13 de novembro de 2007

A última vez

Qual o grau de parentesco que tinham? Eram pai e filho. Não há ninguém mais próximo nesse tipo de grau.

Qual o grau de proximidade que tinham? Não eram pai e filho. Não nesse tipo de grau.

Quantas vezes se falavam por ano? Uma, duas talvez. Que tipo de conversas tinham? Não se podia classificar o que tinham como conversa. Talvez um parabéns no aniversário, um oi que saudade quando se reviam. Uma brincadeira com uma voz esganiçada, a voz de quem disfarça uma relação destruída. Havia, sim, saudade. Mas saudade do quê? Não era a saudade usual. Era esperança de que pudesse ser diferente. A saudade do que ainda não aconteceu. Em todas as vezes havia essa esperança. Contavam uma lembrança, riam, e um fio raro de alegria não dissimulada passava por seus corações. E sentiam isso. E se assustavam com essa abrupta liberdade e recuavam.
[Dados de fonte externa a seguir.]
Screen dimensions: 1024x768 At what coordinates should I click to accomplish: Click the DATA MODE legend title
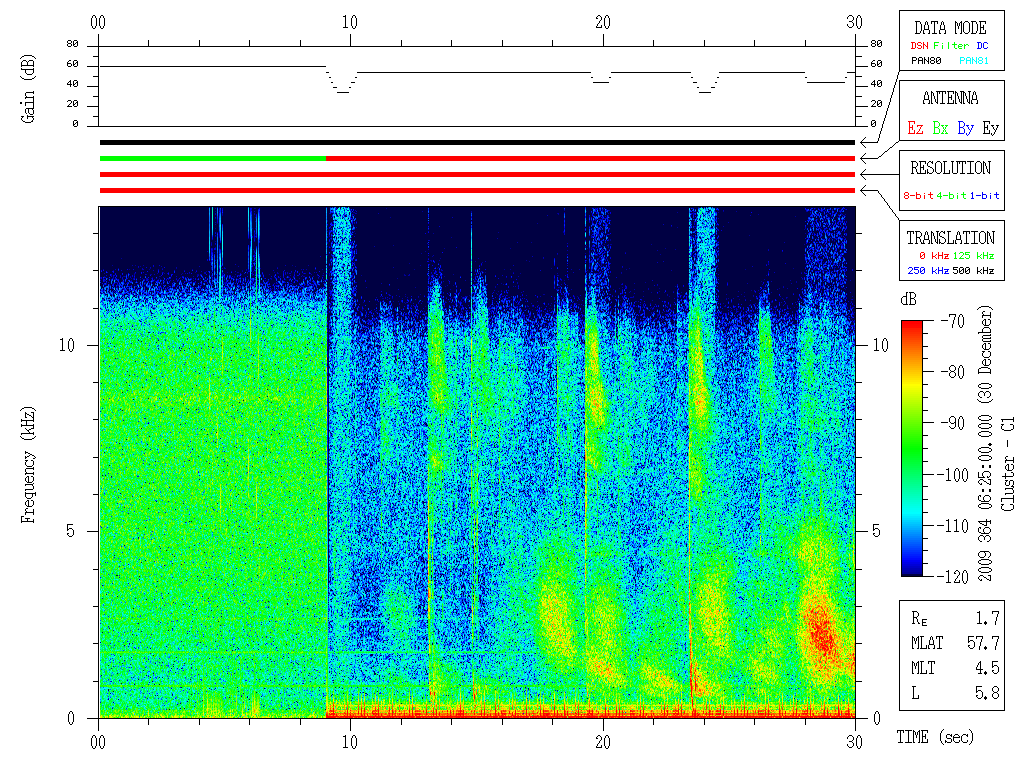tap(950, 28)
Essa falta de proximidade intelectual não era devido à falta de proximidade física. Era mesmo porque não se davam.

O dia dos pais era o mais vazio. Não se viam, claro. E ninguém ousava tocar no assunto, com quem fosse. Cada um no seu canto, pensando ou não no dia em que estavam.

Preencher formulários já não era problema. Era só um nome, escrevia o nome do pai e pronto. Conversar com os amigos não era problema. Quando perguntavam ele dava as últimas notícias que teve do filho, através um qualquer, e logo se calava.
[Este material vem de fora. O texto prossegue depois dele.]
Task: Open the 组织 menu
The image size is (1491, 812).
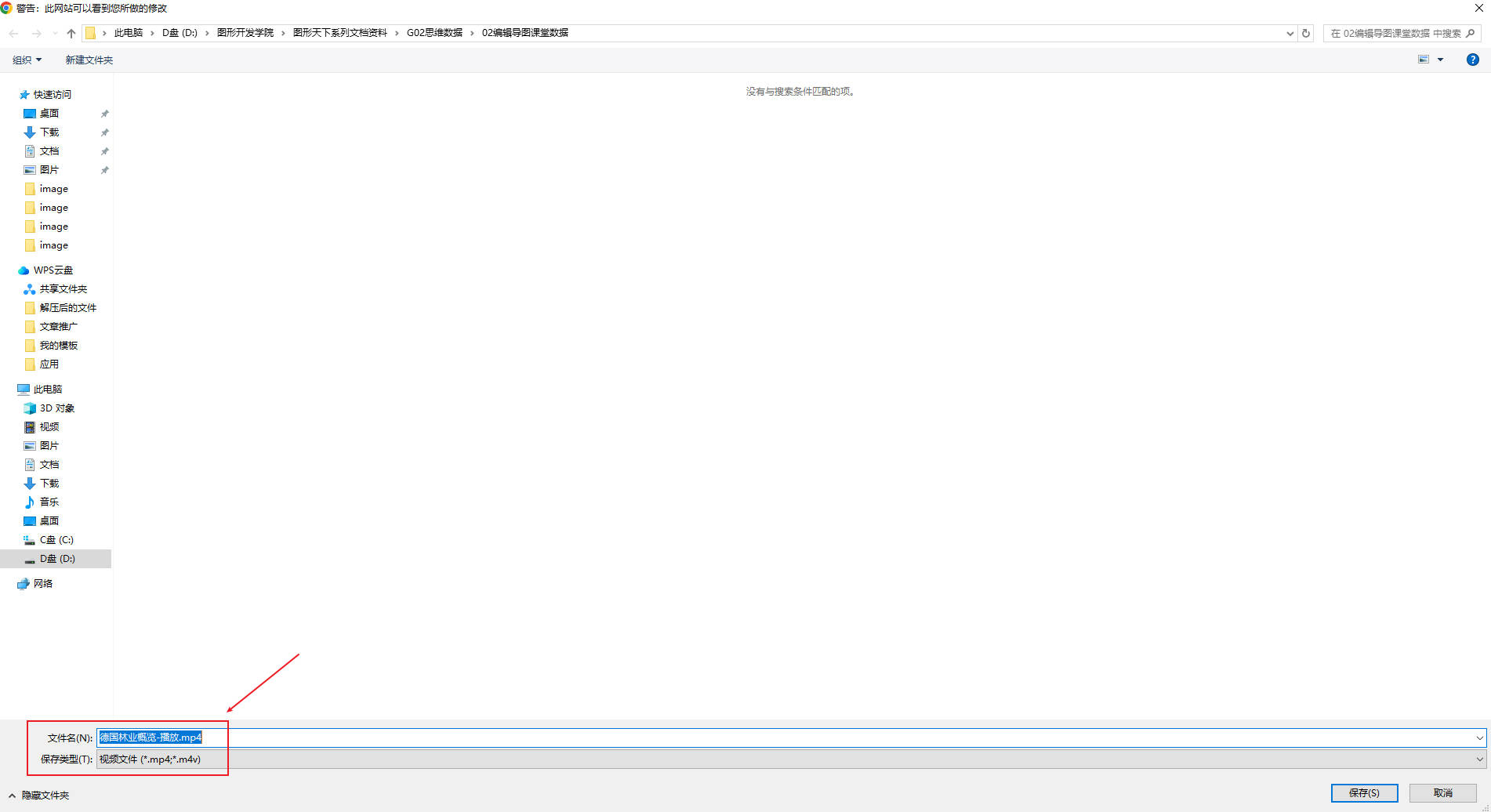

Era tudo controlado, afinal estavam nesse estado há bastante tempo. Não enxergavam frieza nisso, só cuidado.

Na última vez pôs suas mãos sobre as dele e sentiu seus calos. E sentiu sua maciez. Não sentiu por quem seriam aqueles calos. Ele também não sentia por quem eram seus próprios calos. Nem percebia que precisava sentir isso. Nenhum dos dois, na verdade,percebia o quanto aquela proximidade significaria e o que não significava mais há muito tempo. E nesta última vez o mesmo sentimento permaneceu. A esperança que parecia saudade. E a sensação de que aquela talvez não fosse a última vez e que pudessem ter esperança de novo. Esperança de que realmente pudessem se reencontrar, um dia.
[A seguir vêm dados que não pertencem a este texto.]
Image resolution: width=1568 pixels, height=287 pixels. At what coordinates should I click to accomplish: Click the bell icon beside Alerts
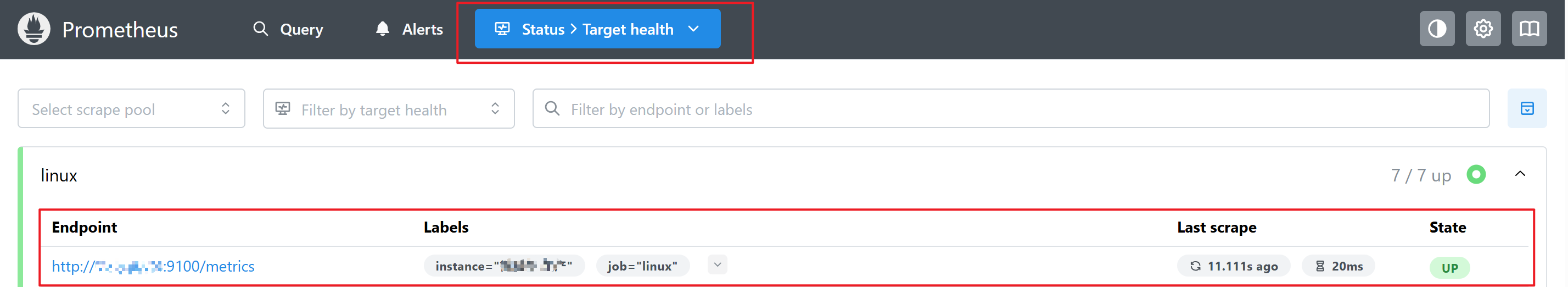pyautogui.click(x=382, y=29)
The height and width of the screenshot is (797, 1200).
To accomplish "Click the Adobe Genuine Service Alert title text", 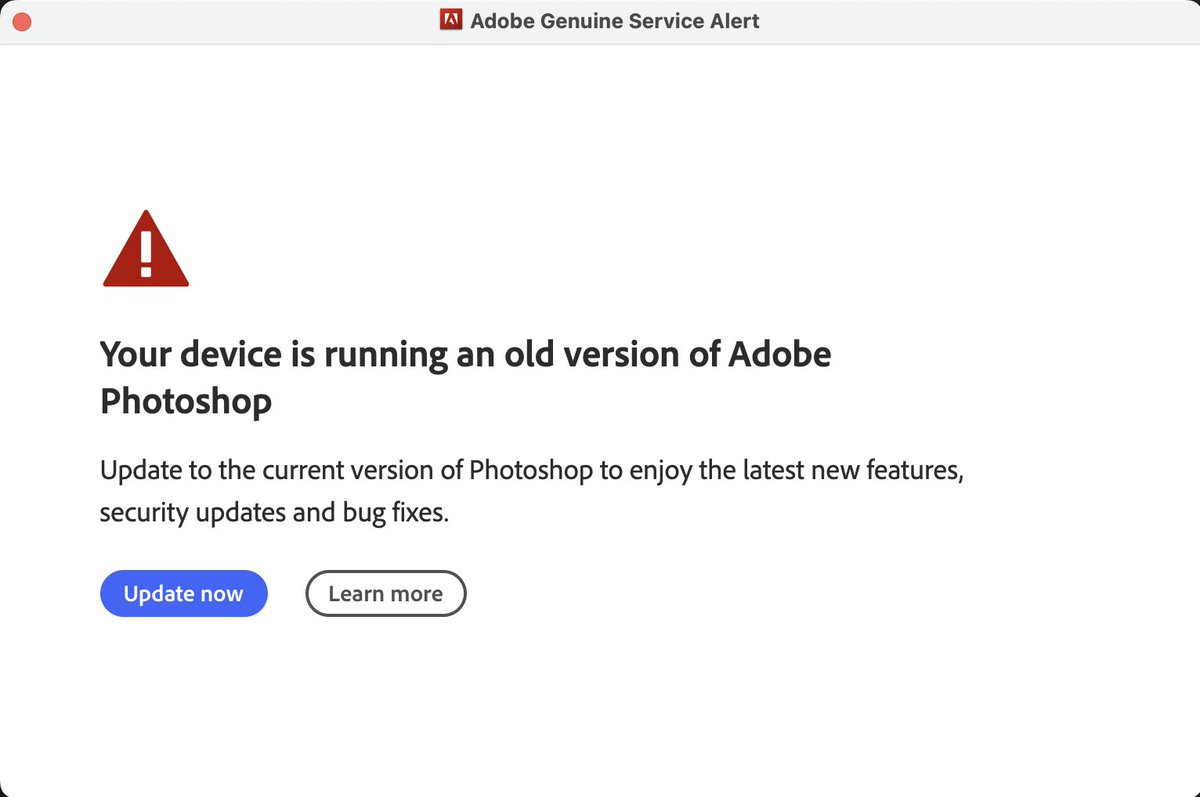I will [615, 21].
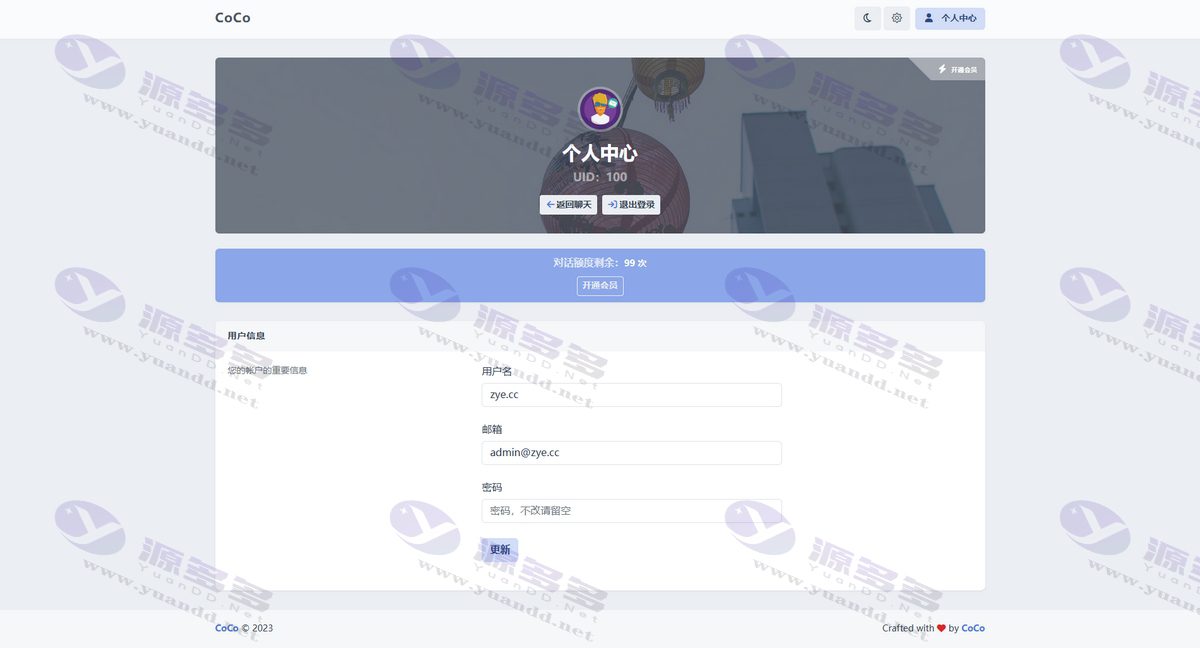Open the CoCo link after 'Crafted with'
1200x648 pixels.
tap(973, 628)
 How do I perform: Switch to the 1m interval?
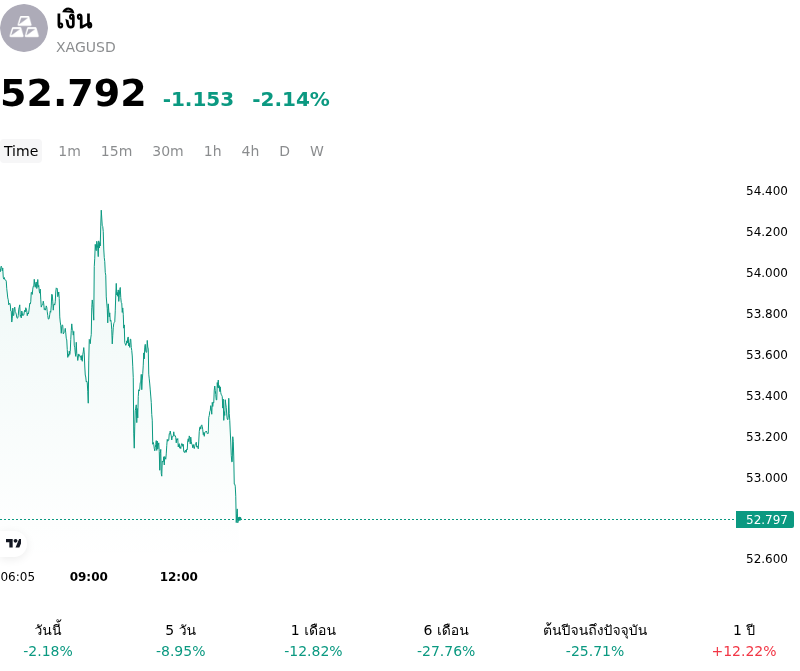tap(69, 151)
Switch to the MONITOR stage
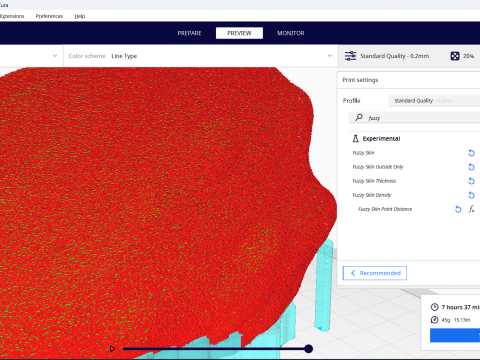 tap(291, 33)
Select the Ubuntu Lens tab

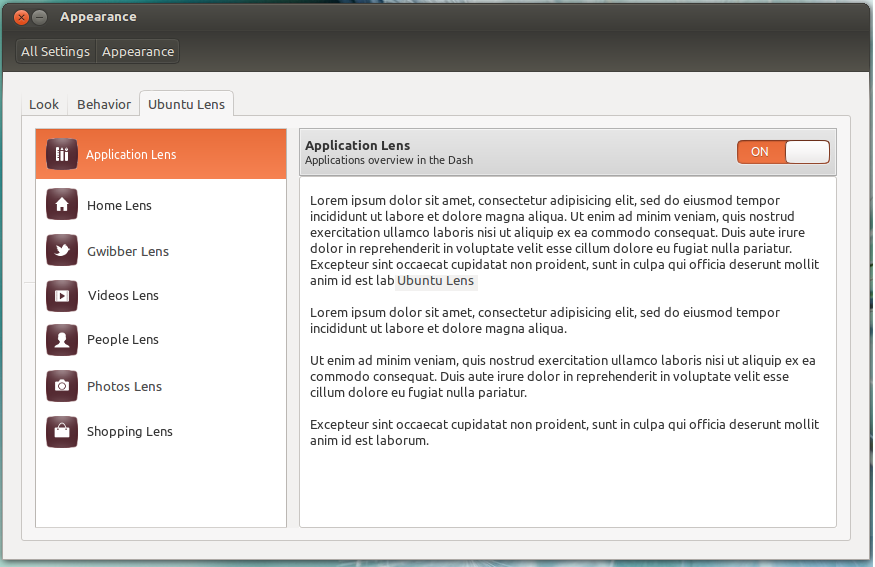click(x=186, y=104)
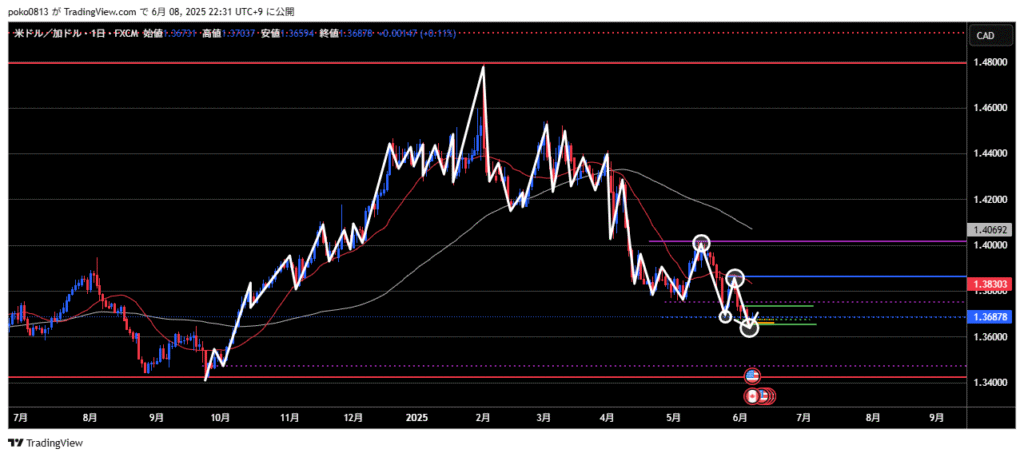
Task: Select the largest circle at the June low
Action: [749, 326]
Eles se reencontraram, sim. Mas a esperança morreu. Morreu no pai e no filho. E também morreu nos olhos das pessoas que os olhos de cada um dos dois via. Talvez fosse melhor sentir o pesar do medo e da culpa do que a esperança. O que viam os olhos dos outros era a deficiência física que os dois carregariam dali adiante e para a qual não havia esperança de cura. Continuaram vivendo sem sentir a deficiência.

5 de novembro de 2007

A primeira vez

A primeira vez era sempre única. Era mágica, com a novidade e a apreensão de toda primeira vez. Não que nunca, numa outra vez, fosse bom, mas a primeira era diferente.

No primeiro beijo havia uma sensação de incredulidade, de descoberta e de uma tão bela inocência. Depois não deixava de ser bom, mas não era como na primeira. Havia o controle do algo já conhecido.

A primeira vez no palco, discursando para um público: o medo, o nervosismo e a ansiedade de antes, satisfação e alívio depois. Com as próximas vezes viria a segurança e uma cobrança maior.

Todas as primeiras vezes tinham sensações singulares, pelo esperado e pelo inesperado e pela preocupação infantil de toda primeira vez.

Certa vez houve a primeira vez que esteve com alguém. Sequer se falaram, mas misteriosamente houve a sensação de primeira vez. E, pela primeira vez, as outras vezes foram tão especiais quanto a primeira. E aquela impressão de primeira vez repetida era tão boa, que se apaixonou.